The Gold Coast region pronounced its independence from the United Kingdom on March 6th, 1957, and set up the country of Ghana.
Nkrumah proceeded to become the first Prime Minister of Ghana.
Ghana was the first sub-Saharan African nation to accomplish independence, on March 6th, 1957.
Google Doodle on Ghana Independence Day 2021
On March 6, 2021, Google observes Ghana Independence Day 2021 with a Google Doodle.

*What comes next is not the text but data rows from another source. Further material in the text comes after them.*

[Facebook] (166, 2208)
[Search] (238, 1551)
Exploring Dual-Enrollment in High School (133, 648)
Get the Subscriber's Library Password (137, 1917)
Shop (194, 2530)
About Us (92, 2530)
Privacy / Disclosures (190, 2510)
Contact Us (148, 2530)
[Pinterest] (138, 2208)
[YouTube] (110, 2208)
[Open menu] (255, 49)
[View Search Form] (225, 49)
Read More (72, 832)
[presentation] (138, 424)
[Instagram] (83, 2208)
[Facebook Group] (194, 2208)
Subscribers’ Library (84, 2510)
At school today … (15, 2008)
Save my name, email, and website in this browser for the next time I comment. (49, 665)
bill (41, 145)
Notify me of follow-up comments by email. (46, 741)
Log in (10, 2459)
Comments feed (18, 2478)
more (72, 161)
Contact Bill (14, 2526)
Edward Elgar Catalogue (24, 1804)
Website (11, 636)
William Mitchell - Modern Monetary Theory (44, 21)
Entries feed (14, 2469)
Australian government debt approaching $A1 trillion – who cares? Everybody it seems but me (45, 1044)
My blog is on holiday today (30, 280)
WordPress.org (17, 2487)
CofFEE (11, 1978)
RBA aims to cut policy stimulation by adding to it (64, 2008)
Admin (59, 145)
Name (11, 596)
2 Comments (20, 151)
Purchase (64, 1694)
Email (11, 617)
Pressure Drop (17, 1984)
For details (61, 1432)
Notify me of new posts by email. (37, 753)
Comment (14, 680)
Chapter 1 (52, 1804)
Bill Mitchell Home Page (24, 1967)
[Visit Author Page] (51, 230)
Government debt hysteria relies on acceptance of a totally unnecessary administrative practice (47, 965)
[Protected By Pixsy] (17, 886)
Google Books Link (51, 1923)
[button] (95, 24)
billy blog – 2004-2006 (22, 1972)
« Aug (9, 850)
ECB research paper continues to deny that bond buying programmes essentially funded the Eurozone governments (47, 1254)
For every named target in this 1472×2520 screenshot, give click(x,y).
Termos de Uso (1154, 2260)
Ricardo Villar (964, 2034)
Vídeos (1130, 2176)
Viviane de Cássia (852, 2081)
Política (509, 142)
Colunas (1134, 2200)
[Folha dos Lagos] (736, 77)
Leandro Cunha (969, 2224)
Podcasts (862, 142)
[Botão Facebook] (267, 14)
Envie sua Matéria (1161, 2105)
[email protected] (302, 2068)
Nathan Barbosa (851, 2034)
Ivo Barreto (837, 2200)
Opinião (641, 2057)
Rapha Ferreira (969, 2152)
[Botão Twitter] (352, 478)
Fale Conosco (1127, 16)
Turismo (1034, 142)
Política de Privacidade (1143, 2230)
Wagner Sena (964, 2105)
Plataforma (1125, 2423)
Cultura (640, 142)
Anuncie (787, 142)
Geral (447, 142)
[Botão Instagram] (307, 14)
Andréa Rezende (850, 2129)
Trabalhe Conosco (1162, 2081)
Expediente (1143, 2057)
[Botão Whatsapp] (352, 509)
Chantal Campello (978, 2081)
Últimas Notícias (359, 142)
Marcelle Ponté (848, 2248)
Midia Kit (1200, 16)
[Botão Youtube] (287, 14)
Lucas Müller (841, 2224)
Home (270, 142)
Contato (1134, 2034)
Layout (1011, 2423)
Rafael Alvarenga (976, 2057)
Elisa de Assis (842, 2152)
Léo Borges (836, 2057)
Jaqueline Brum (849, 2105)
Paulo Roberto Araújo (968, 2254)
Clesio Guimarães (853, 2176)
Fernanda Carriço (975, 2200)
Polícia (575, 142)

At midnight on March 6, 1957, Ghana raised its red, yellow, and green striped flag before an expected a large portion of 1,000,000 individuals for the ceremony signaling the country’s official progress to independence. The ramifications of Ghana’s independence had a global effect, as it offered desire to different nations in the region and around the world to understand their battle for sovereignty.
Ghana’s flag keeps on serve as an encouraging sign today with its symbolic colors and iconography. As portrayed in the present Google Doodle artwork, the red of the flag represents Ghana’s battle for freedom, the green implies its abundant forests, and the yellow represents the natural mineral wealth found in the country’s soil. Featured in the center of the flag is a five-pointed black star, a symbol of African unification and emancipation.